Every line below between the one holding "For every named" and the one holding "Disney Cupcakes (42, 2251)", inclusive, should be copied exactly, and no other line.

* Information supplied *
###

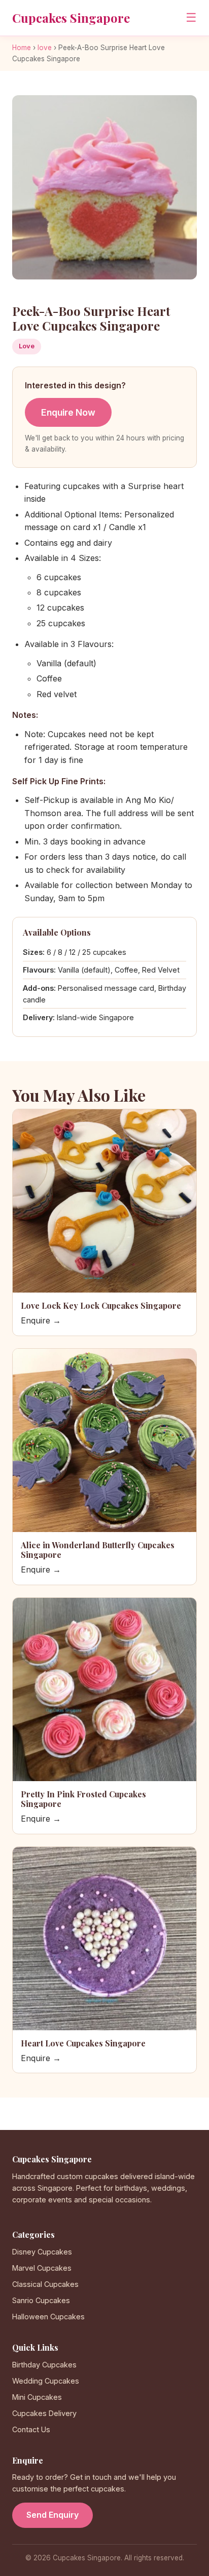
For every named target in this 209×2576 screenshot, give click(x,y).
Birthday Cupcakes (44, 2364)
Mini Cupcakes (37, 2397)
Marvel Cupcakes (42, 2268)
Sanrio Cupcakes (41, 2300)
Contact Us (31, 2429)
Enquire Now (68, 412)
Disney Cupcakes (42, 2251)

###

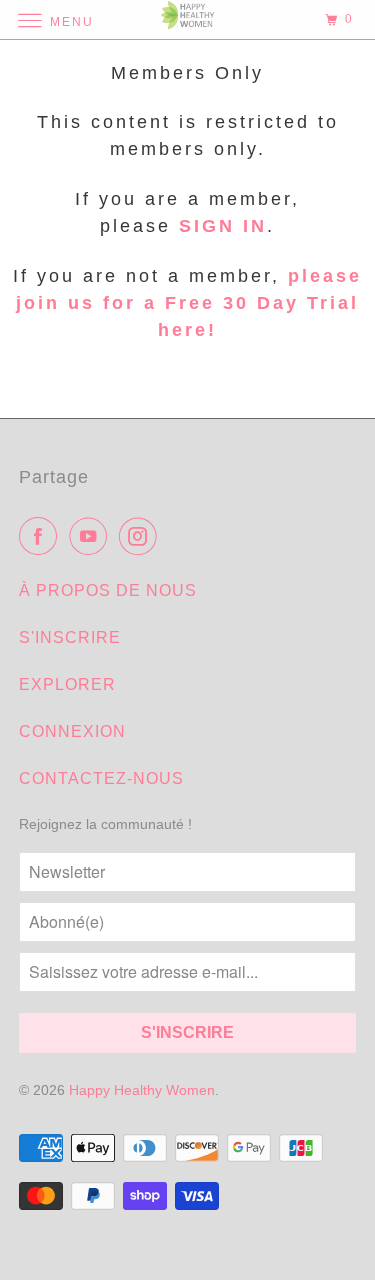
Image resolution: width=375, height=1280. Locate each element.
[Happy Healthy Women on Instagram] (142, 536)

###

* Reply to the exercise *
For every named target in this 209×2576 screenshot, give click(x,y).
Birthday Cupcakes (44, 2364)
Mini Cupcakes (37, 2397)
Marvel Cupcakes (42, 2268)
Sanrio Cupcakes (41, 2300)
Contact Us (31, 2429)
Enquire Now (68, 412)
Disney Cupcakes (42, 2251)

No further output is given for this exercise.